Please give back, word for word, only the lines starting at the one containing "Click the qSyncSpillReload0 row label" and ending at the one containing "Task: Click the line" within the material below.

- _DATA IN THIS EXERCISE_:
● ● ●

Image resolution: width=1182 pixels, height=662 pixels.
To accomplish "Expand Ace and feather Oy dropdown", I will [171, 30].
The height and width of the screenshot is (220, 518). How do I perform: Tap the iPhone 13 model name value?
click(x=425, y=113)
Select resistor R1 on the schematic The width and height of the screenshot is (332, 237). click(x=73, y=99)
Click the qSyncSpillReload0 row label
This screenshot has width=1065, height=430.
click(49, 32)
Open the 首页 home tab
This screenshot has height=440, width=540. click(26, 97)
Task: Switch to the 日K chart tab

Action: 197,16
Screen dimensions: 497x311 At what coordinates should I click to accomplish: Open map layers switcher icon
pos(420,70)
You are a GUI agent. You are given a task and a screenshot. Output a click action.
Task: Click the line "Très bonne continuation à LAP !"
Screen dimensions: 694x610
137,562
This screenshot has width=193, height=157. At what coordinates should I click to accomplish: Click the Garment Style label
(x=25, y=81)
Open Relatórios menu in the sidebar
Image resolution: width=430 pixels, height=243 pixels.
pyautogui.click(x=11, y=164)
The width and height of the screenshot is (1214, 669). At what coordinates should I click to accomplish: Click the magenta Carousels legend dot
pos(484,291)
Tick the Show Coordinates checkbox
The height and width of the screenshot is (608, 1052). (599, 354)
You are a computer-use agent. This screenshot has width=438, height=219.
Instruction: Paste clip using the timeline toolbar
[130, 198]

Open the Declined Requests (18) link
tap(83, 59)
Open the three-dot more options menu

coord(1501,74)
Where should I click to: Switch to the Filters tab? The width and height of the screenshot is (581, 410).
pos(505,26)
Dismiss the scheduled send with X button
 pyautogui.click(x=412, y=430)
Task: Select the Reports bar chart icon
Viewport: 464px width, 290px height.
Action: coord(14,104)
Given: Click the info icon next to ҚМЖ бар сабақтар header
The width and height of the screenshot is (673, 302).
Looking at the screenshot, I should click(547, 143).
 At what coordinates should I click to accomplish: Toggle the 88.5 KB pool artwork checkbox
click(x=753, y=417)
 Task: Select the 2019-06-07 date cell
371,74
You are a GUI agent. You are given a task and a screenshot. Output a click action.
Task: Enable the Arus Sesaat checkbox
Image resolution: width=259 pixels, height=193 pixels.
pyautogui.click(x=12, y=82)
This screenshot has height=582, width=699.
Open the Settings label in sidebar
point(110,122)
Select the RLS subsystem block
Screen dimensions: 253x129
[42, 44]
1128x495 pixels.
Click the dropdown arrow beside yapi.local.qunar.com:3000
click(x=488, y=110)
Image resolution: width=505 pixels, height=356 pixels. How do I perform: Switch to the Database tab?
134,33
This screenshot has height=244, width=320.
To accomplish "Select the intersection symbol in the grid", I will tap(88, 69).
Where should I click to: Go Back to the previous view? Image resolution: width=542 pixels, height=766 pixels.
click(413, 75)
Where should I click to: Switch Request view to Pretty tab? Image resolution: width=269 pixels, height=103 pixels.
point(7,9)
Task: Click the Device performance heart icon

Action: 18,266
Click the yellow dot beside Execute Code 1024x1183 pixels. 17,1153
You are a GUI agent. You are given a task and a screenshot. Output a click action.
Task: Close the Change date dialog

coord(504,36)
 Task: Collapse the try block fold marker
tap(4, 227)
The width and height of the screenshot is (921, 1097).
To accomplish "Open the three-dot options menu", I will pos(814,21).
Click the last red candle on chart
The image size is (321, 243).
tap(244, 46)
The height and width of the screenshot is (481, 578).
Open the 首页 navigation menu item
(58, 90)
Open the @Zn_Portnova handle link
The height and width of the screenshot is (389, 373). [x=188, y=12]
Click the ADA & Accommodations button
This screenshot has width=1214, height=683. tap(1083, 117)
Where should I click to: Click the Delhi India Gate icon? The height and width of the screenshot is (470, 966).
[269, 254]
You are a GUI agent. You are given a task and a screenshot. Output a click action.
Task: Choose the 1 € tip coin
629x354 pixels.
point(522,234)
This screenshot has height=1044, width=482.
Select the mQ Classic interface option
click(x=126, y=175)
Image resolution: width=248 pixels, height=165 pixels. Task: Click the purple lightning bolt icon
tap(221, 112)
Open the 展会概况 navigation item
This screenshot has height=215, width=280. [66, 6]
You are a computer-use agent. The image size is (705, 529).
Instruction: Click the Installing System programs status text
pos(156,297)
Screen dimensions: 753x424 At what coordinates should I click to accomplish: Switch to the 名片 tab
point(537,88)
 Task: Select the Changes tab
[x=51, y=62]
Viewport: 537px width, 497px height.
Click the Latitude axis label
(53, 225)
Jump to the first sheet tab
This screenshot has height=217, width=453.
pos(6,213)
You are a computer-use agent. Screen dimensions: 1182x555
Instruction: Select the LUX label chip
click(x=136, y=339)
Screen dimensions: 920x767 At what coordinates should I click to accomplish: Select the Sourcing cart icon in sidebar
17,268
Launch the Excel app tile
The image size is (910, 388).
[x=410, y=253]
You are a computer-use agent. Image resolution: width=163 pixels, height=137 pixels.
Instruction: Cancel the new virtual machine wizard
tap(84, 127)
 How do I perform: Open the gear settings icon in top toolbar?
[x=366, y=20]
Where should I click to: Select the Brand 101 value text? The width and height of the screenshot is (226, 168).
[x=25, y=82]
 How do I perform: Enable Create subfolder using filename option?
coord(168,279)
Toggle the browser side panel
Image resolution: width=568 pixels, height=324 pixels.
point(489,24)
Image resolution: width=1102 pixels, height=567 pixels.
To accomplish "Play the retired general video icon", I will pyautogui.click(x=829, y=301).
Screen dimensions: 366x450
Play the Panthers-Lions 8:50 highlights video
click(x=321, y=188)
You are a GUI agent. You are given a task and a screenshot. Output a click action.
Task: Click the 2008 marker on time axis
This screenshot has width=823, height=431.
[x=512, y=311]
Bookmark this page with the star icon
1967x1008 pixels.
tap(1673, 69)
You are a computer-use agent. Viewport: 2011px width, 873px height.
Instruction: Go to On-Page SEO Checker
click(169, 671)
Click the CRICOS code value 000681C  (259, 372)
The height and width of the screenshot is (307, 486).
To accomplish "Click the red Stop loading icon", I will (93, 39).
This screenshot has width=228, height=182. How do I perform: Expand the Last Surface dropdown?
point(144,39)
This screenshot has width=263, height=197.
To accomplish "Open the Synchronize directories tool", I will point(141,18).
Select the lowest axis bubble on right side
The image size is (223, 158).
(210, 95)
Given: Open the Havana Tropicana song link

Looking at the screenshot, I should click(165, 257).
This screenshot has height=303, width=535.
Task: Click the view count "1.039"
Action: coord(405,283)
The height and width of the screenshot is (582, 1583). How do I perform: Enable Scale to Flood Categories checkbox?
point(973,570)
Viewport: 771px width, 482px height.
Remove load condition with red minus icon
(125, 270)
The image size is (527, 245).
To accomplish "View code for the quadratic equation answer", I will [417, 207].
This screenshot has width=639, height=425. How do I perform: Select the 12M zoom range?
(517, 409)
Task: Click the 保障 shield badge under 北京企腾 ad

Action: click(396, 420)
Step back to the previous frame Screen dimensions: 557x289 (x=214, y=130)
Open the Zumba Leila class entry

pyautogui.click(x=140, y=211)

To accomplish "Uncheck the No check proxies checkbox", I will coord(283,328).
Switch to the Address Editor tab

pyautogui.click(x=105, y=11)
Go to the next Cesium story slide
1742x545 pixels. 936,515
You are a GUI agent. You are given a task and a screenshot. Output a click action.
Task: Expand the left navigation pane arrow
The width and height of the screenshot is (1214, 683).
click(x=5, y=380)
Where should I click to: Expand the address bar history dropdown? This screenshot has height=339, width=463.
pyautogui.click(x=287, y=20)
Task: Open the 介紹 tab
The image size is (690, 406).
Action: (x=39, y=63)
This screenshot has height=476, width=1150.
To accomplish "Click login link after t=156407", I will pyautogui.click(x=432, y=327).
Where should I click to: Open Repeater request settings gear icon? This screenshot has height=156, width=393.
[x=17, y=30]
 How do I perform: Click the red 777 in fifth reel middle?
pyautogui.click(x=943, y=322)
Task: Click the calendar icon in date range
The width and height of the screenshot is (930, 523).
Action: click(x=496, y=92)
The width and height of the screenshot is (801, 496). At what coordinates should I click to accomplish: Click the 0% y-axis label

● ● ●

- _TASK RESPONSE_:
Click the qSyncSpillReload0 row label
This screenshot has width=1065, height=430.
click(49, 32)
Open the 首页 home tab
This screenshot has height=440, width=540. click(26, 97)
Task: Switch to the 日K chart tab

Action: 197,16
Screen dimensions: 497x311 At what coordinates should I click to accomplish: Open map layers switcher icon
pos(420,70)
You are a GUI agent. You are given a task and a screenshot. Output a click action.
Task: Click the line "Très bonne continuation à LAP !"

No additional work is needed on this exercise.